Jim Cramer was shocked when Warren Buffett revealed to CNBC on Monday that Berkshire Hathaway had more than doubled its position in Apple, to 133 million shares.

"We got more investing wisdom than most people can consume in a lifetime," the "Mad Money" host said about the interview.

Buffett revealed to "Squawk Box" that after Jan. 1 and before Apple's earnings on Jan. 31, Berkshire Hathaway purchased 120 million shares. That put Apple neck and neck with Coca-Cola as its largest position.

Cramer marveled at the simplicity of Buffett's approach when he explained that when he takes his great-grandkids and their friends to Dairy Queen, they all have an iPhone. That prompted him to do homework on the balance sheet, capital allocation, earnings and decide that Apple was a good buy.

"What is amazing about this is that Buffett did what literally anyone can do," Cramer said.

He started with an idea, did the homework and realized it was a great stock.

It was clear to Cramer that Buffett viewed Apple differently from analysts on the conference call each quarter. Those analysts cover high-growth companies like Facebook and Alphabet and tend to come to the conclusion that perhaps Apple's best days are behind it.

Buffett compared Apple's brand to that of American Express when it was out of favor a few years ago.
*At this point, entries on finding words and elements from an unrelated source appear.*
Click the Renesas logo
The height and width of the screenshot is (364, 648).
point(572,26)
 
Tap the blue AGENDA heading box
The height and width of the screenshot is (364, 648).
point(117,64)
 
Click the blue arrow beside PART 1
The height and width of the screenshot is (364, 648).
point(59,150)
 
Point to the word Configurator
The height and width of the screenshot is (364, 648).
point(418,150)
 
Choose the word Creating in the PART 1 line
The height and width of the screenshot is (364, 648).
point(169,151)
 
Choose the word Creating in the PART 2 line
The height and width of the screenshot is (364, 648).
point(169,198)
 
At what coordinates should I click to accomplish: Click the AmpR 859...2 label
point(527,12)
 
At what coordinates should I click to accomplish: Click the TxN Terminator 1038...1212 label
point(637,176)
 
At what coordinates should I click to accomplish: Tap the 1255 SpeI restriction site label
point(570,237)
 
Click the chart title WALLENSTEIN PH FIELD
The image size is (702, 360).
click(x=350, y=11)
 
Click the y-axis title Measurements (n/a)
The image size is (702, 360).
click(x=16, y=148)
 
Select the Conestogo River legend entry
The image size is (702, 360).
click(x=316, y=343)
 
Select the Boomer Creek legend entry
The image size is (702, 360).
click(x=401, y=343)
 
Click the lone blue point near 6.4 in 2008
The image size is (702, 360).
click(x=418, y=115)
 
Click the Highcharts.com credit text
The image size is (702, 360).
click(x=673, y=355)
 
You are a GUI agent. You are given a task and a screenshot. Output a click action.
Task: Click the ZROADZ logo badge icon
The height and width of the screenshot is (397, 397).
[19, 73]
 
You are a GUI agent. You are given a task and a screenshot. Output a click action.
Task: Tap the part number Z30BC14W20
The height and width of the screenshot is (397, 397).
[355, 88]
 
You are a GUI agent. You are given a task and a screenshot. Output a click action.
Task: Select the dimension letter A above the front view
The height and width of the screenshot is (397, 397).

This was a refreshing analysis for Cramer.

"It rang so true, and I was thrilled that he recognized the reality that Apple is not an expensive tech stock. It is a cheap consumer product stock. Bravo," Cramer said.

Though iPhone sales account for approximately 70 percent of Apple's revenue, Cramer has often argued that Apple's growing service revenue stream could ultimately diversify the company away from being a maker of devices.